__Stated problem 1__. Rewrite the stretch from "- Founded: 1948" through "South, 1st (promoted)" in the article on NK Zagora Unešić, substituting "Borovište Stadium" for "Borovište".
__Stated problem 2__.
Using the article on NK Zagora Unešić, answer the following:
(a) What is the club's nickname?
(b) What is the capacity of its ground?
(c) How many members does the club have?

__Extract provided__.
========
Zagora Unešić
- Full name: Nogometni klub Zagora Unešić
- Nickname: Crveni (The Reds)
- Founded: 1948
- Ground: Borovište, Unešić
- Capacity: 2,500
- Chairman: Mario Paić
- Manager: Boris Pavić
- League: Druga NL
- 2025–26: Treća NL South, 1st (promoted)
| Home colours | Away colours |

= NK Zagora Unešić =

Croatian football club

Nogometni klub Zagora Unešić (Football Club Zagora Unešić), commonly referred to as NK Zagora Unešić or simply Zagora Unešić, is a Croatian professional football club based in Unešić. They currently play in the Second Football League. The club has 400 members, in spite of being from a village of only 1500 people.

==History==
NK Zagora was founded in 1948.
========
__Information shown__.
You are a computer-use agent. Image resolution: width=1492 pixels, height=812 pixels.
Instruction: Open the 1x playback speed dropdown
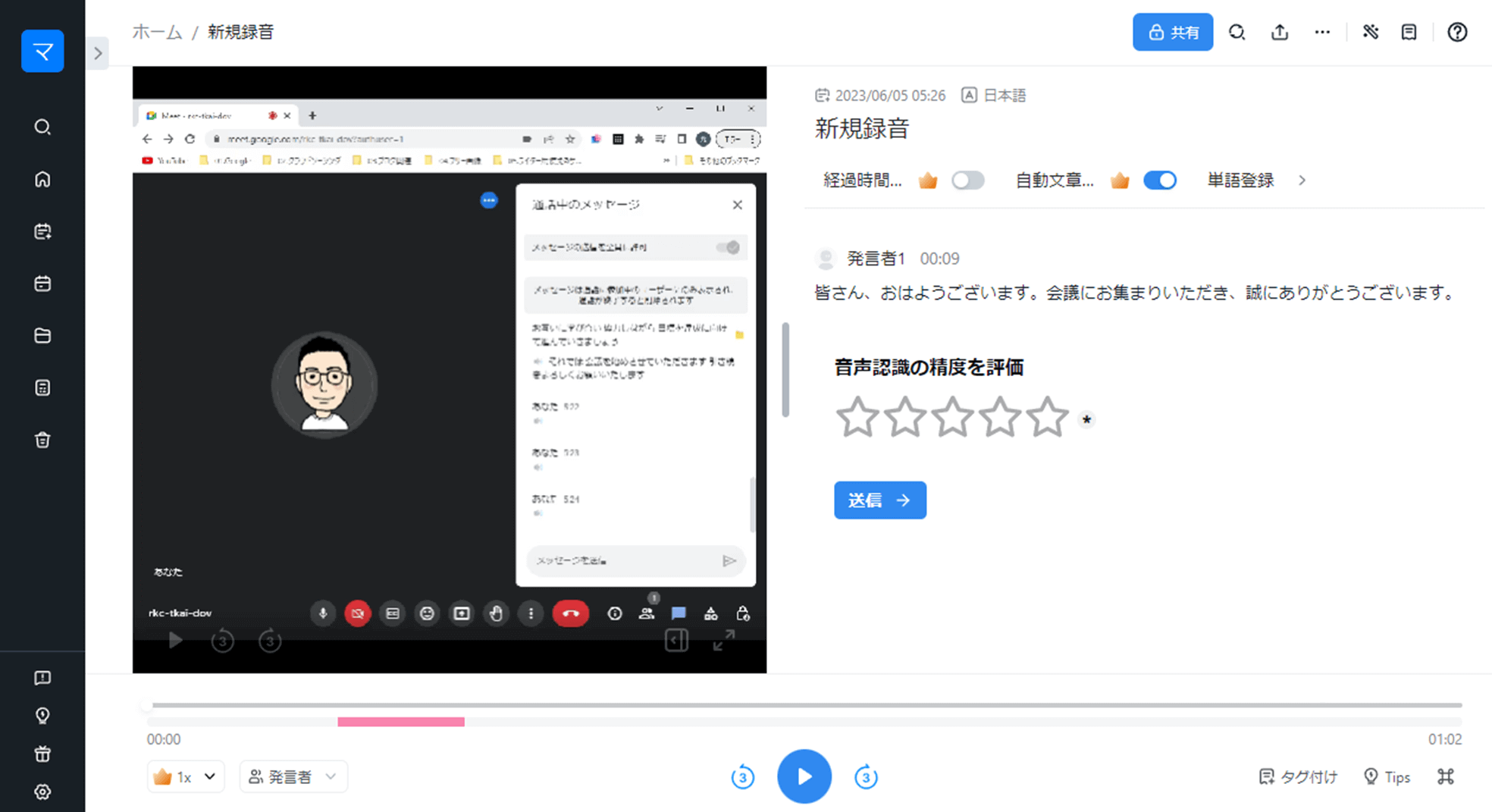(186, 776)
========
__Written solution 1__.
- Founded: 1948
- Ground: Borovište Stadium, Unešić
- Capacity: 2,500
- Chairman: Mario Paić
- Manager: Boris Pavić
- League: Druga NL
- 2025–26: Treća NL South, 1st (promoted)

__Written solution 2__.
(a) Crveni (The Reds)
(b) 2,500
(c) 400